§ Exercise aim
Copy out each line in the records below that contains the word "Select".
>> begin Records provided
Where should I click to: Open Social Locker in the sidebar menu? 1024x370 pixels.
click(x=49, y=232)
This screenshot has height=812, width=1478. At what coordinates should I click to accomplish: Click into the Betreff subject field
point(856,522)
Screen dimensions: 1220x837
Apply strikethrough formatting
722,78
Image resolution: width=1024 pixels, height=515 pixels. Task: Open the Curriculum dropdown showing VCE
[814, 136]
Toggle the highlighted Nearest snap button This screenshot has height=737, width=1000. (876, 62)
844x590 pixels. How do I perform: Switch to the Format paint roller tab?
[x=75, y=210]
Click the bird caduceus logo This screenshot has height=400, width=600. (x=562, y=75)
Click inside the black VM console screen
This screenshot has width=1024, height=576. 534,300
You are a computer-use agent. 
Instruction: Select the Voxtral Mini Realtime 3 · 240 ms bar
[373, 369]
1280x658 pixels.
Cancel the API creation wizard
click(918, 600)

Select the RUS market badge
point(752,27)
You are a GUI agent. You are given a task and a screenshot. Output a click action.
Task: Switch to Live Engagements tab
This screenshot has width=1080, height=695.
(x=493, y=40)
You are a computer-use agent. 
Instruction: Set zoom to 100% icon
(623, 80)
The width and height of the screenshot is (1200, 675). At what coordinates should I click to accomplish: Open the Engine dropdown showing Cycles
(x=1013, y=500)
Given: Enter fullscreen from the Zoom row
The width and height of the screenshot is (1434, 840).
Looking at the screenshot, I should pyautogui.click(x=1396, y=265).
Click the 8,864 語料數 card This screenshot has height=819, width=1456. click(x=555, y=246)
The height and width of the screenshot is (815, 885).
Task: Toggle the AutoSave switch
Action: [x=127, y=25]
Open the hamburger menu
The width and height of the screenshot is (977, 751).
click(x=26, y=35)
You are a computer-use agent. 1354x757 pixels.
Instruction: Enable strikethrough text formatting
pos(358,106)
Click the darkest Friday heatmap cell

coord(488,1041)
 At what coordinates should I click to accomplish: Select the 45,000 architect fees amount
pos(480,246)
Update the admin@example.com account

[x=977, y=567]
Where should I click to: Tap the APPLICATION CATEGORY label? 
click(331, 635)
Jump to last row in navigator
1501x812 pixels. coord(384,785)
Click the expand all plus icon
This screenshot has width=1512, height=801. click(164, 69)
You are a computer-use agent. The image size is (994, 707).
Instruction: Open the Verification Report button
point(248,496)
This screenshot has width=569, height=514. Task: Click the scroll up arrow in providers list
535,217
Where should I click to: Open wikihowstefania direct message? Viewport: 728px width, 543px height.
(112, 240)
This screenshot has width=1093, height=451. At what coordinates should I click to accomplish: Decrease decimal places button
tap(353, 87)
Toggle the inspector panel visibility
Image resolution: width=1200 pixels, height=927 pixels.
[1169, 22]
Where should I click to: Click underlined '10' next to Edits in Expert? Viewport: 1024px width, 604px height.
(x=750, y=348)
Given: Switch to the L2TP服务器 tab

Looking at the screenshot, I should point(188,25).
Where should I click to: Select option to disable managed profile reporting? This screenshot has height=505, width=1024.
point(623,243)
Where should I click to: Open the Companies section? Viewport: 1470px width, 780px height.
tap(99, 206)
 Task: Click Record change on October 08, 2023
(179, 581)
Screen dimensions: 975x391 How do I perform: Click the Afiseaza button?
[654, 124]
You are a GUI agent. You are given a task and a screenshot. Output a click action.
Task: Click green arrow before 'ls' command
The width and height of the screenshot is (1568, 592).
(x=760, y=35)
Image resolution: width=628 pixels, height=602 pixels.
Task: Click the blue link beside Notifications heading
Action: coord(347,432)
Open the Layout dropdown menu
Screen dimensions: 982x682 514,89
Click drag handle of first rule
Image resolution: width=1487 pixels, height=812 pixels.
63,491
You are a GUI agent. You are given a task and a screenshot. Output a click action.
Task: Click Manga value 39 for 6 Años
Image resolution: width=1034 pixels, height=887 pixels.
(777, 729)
>> end Records provided
§ Exercise solution
Instruction: Select the Voxtral Mini Realtime 3 · 240 ms bar
Select the RUS market badge
 At what coordinates should I click to accomplish: Select the 45,000 architect fees amount
Where should I click to: Select option to disable managed profile reporting? This screenshot has height=505, width=1024.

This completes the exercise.